Given A(2√3,1) in R^2 , rotate OA by 30° in clockwise direction and stretch the resulting vector by a factor of 6 to OB. Determine the coordinates of B in surd form using complex number technique.

i try to rewrite in Euler's form and I found the modulus was √13 but the argument could not be represented in radian, so i feel confuse to cope with this question.

MENTOR Note: moved here from Linear Algebra hence no template

Last edited by a moderator: May 1, 2016
2. May 1, 2016

### Staff: Mentor

Did you try drawing it to see where you went wrong?

3. May 1, 2016

### AlexChan

yes, i draw the it in 2d plane with real and img. axis and roughly get the resulting vector, but still confuse with getting the exact number of the argument

4. May 1, 2016

### Staff: Mentor

Can you show us what you did step by step?

5. May 1, 2016

### AlexChan

the above is the roughly work. I found the angle(argument) between OA and x-axis (real axis) was tan^-1(1/2√3)≈16.10211375
After rotate 30° clockwise, the angle between OB and x-axis was 16.10211375-30≈-13.89788625
and here i got trouble with the representation in surd form.
OA = 2√3+i =√13(cos16.10211375+isin16.10211375)
I found that complex number multiplication represent scaling and rotation, but my notes didnt contain explanation of this part

6. May 2, 2016

### Staff: Mentor

So the rotated number is sqrt(13)*(cos(-13.89) + I sin(-13.89) ) right?

Then take the negative out of the sin and cos to get it into better form.

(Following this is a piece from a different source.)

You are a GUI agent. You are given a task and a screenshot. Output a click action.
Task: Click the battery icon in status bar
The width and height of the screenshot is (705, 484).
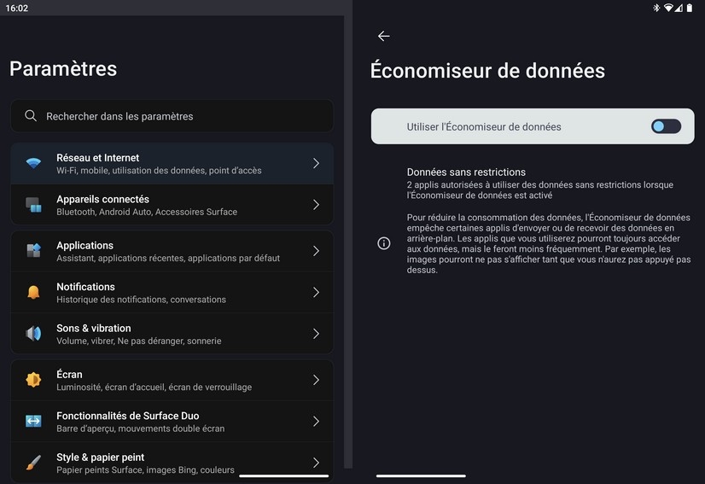point(690,8)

Next you have to make it 6 times bigger.

7. May 2, 2016

### Ray Vickson

The argument can be expressed in radians, but you need not bother doing that. Just express the clockwise 30° rotation as multiplication by a complex number of the form a + bi and then carry out the operations of standard complex-number multiplication. Your final answer need not involve any approximate decimal numbers, but can be expressed exactly in terms of square roots and the like.